Every day, millions of Americans check into hospitals, visit family physicians or are treated in clinics. Rarely do patients ask:
- “How much is this going to cost me?”
- “What do other doctors, hospitals or clinics charge for the same procedure?”
- “If the procedure doesn’t work, do I get a refund?”
As we know, patients don’t ask these questions for a variety of reasons. Patients are not directly responsible for the full cost of their care. Insured Americans pay their share of premiums and any deductibles, co-payments or co-insurance, and their employer or insurance company worries about the rest.
It’s been noted that even under high deductible health plans (HDHPs), patients pay the first dollars for their care, not the last dollars, with the result that the incentives to choose the highest value providers are weak even under a HDHP design. In addition, unlike any other good or service offered in America, it is nearly impossible to find accurate, consistently reported, apples-to-apples comparisons of pricing and total cost of health care services.

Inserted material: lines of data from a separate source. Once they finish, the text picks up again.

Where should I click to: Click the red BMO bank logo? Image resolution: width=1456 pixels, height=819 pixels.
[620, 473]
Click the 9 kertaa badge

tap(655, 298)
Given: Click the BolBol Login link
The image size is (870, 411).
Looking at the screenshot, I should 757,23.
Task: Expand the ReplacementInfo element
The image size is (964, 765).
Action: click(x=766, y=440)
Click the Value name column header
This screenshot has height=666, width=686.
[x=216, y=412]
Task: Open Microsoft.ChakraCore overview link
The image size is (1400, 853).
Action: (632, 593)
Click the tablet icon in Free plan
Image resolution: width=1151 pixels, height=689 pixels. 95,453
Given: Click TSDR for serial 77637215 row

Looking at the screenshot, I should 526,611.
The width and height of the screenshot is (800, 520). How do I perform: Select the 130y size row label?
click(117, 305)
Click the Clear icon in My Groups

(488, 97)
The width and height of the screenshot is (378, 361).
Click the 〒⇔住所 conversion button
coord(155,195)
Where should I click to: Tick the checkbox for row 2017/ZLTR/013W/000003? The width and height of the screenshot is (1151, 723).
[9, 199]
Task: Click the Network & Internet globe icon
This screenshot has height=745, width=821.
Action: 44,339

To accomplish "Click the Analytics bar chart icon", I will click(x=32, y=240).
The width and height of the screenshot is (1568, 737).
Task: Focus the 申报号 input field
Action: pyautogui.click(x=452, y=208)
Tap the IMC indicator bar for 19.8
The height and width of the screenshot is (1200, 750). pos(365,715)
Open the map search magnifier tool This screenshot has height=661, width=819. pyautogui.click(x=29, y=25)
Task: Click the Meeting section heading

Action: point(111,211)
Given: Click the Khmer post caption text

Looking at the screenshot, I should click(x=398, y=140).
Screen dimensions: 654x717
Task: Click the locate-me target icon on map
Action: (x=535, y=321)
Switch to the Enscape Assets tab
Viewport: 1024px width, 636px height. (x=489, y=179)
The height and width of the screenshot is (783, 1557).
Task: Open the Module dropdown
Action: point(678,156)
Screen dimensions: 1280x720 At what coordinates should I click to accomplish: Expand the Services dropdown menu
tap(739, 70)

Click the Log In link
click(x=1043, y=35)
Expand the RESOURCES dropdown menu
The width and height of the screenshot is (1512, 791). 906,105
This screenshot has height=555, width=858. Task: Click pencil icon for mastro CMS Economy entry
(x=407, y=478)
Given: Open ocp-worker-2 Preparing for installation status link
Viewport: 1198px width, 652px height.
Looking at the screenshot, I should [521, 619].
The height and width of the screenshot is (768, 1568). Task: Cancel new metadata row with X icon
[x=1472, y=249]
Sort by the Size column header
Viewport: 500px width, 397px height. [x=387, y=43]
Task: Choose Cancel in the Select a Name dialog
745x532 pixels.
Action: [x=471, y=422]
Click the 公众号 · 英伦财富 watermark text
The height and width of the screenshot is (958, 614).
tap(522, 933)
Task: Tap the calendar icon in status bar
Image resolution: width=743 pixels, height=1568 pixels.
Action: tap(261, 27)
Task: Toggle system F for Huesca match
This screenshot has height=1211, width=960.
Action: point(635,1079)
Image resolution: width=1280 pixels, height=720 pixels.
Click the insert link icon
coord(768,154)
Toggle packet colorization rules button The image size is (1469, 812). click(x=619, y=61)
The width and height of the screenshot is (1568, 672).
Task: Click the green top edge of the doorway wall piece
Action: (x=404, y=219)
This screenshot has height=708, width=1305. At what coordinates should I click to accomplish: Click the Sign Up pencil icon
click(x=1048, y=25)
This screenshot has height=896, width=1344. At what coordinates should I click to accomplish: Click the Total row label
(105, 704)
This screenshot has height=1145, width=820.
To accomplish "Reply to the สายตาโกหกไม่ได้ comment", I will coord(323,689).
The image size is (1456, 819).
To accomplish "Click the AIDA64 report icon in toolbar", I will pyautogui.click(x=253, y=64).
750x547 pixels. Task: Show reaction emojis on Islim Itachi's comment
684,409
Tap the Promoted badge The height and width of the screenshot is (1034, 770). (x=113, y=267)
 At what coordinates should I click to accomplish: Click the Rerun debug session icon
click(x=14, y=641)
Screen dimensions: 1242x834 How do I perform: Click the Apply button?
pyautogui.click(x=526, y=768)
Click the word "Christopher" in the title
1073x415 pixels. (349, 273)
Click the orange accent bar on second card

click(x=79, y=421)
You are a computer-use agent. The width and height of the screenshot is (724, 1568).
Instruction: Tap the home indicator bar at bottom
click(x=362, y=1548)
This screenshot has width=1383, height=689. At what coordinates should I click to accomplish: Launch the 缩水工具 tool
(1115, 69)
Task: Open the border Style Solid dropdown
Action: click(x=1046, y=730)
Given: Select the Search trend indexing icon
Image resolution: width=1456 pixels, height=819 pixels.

The end result is increased health care costs for employers. Imagine the effects on the cost of care if patients were motivated, and had the information they needed, to negotiate the cost of health care in the same way we do for any other large purchase.
The Administration Promises Action
Leaders in Washington are finally taking notice and promising action. Most aggressively, Health and Human Services Secretary Alex Azar has publicly promised that he will use powerful incentives available to his agency to bring transparency in health care pricing.
He went so far as to outline four priority areas through which HHS will transition to value-based health care:
- Promoting transparency reform among providers, payers, pharmaceutical companies and pharmacies on prices and quality.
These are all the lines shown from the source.